*INPUT FOR THIS TASK*.
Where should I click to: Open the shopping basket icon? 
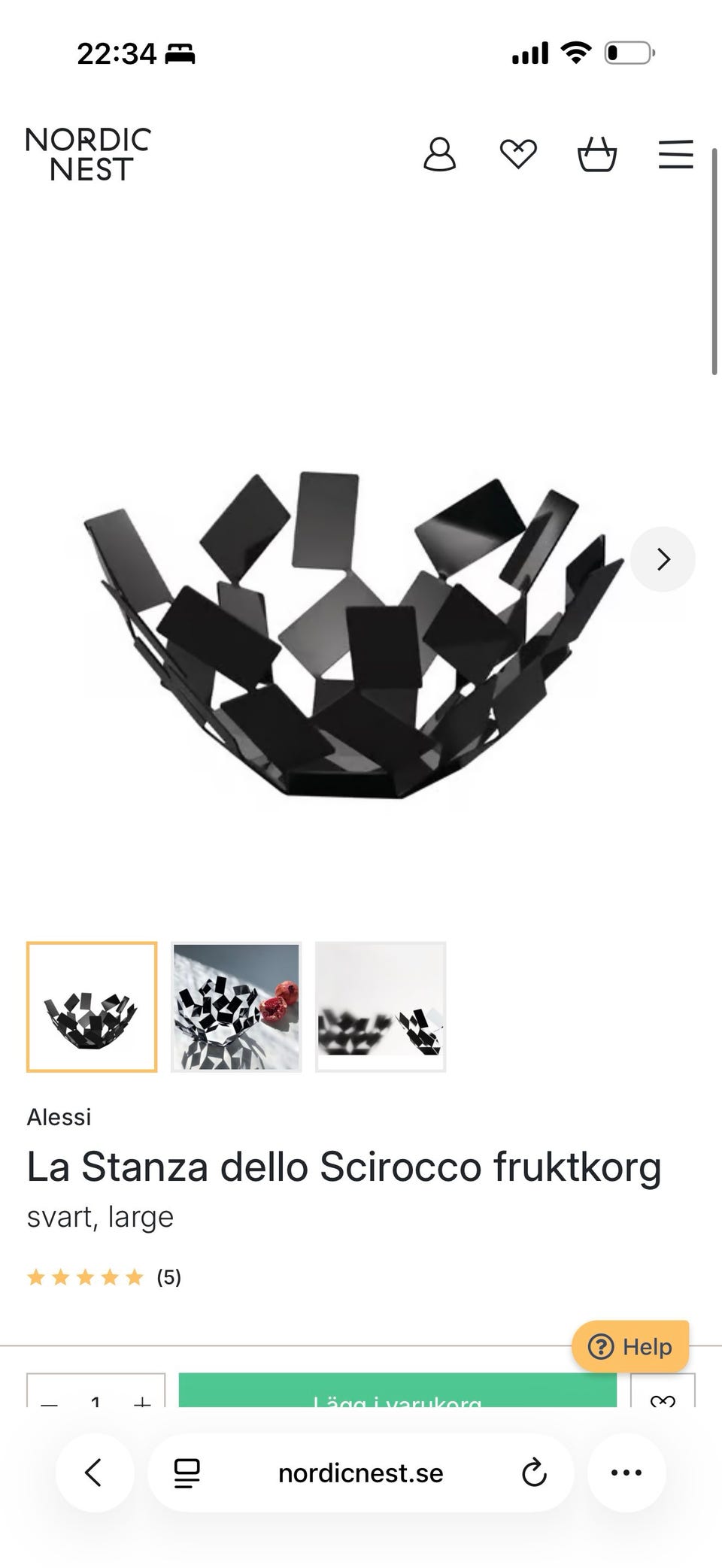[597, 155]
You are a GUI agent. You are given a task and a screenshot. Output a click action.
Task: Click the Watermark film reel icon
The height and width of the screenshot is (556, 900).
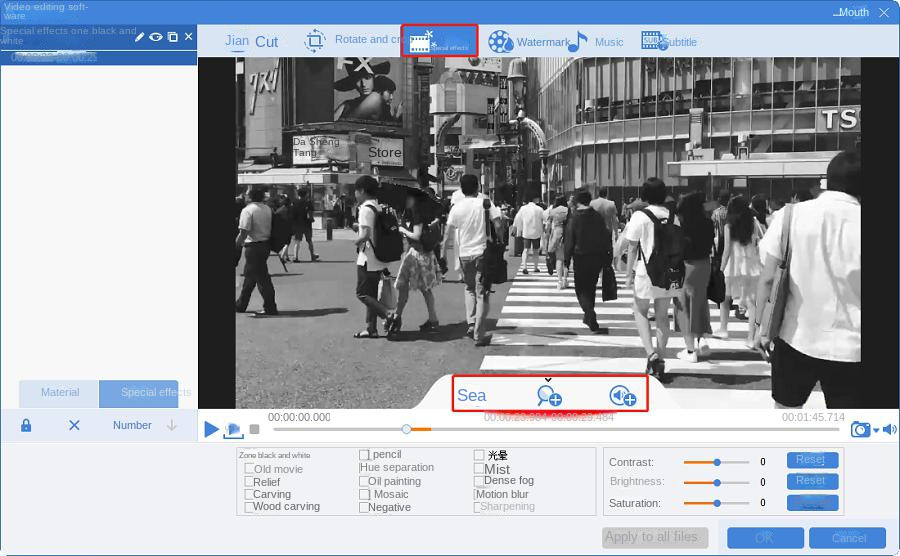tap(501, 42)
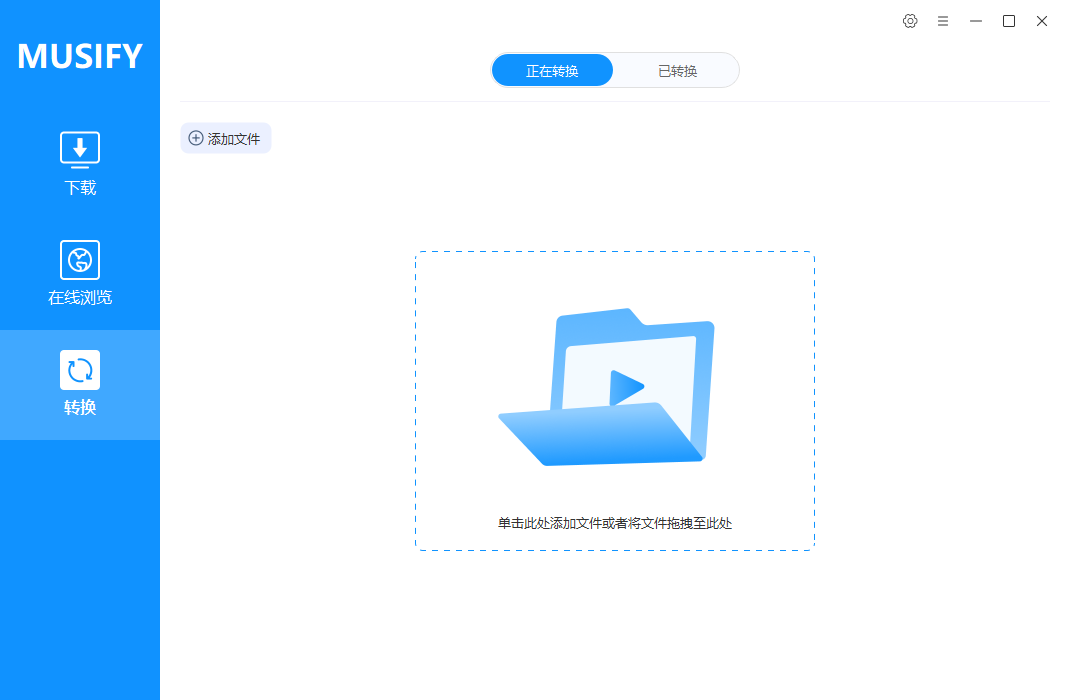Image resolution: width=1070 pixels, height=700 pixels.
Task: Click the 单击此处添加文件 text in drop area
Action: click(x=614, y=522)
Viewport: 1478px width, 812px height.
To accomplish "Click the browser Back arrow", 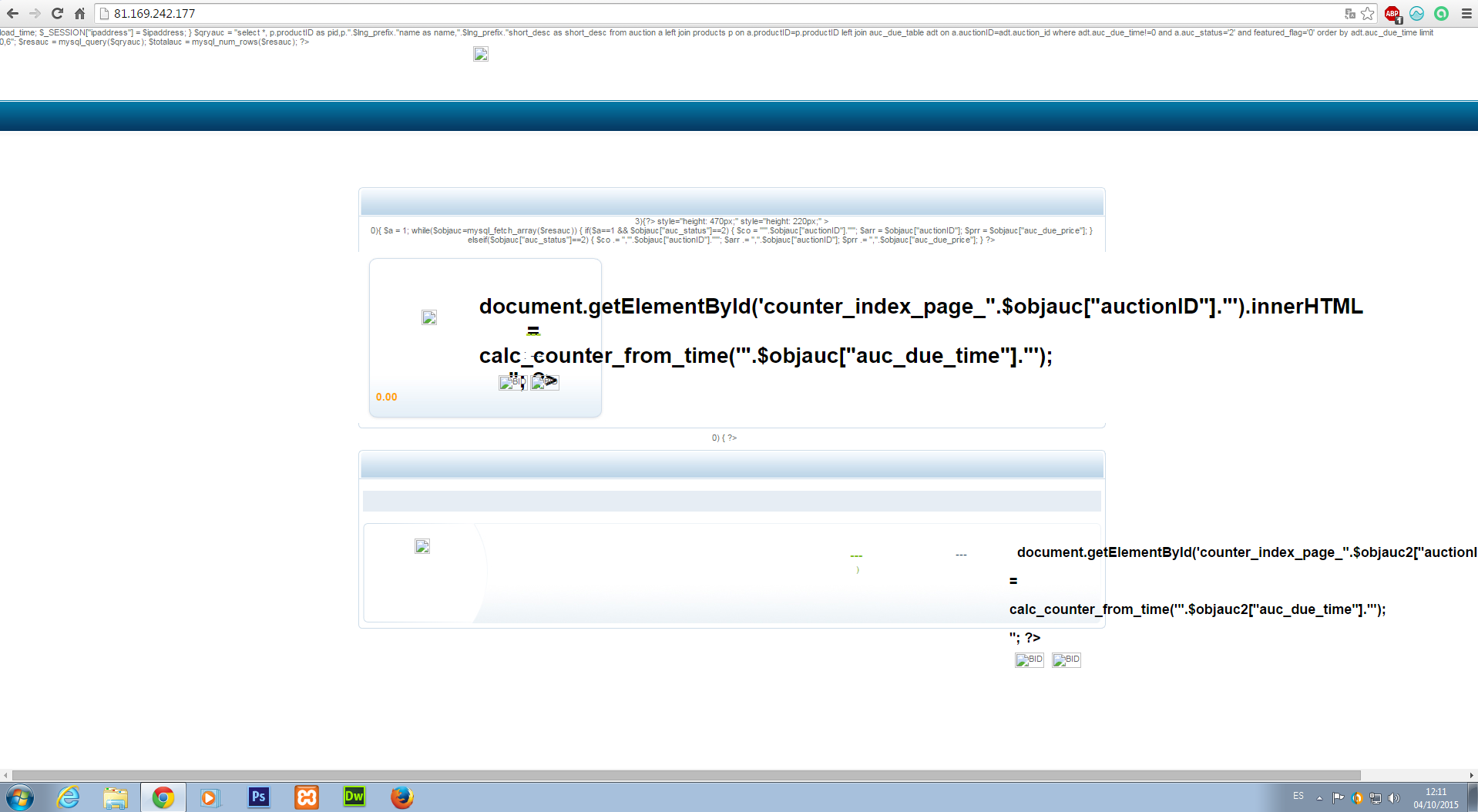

*PROBLEM TO WORK ON*. A verbatim copy of the entries, stripped of pictures, should be produced.

*RESPONSE TO THIS TASK*.
Where should I click to: Open the shopping basket icon? 
[597, 155]
You are a GUI agent. You are given a task and a screenshot. Output a click action.
Task: Click the Watermark film reel icon
The height and width of the screenshot is (556, 900).
tap(501, 42)
Image resolution: width=1070 pixels, height=700 pixels.
Task: Click the 单击此处添加文件 text in drop area
Action: click(x=614, y=522)
Viewport: 1478px width, 812px height.
To accomplish "Click the browser Back arrow", 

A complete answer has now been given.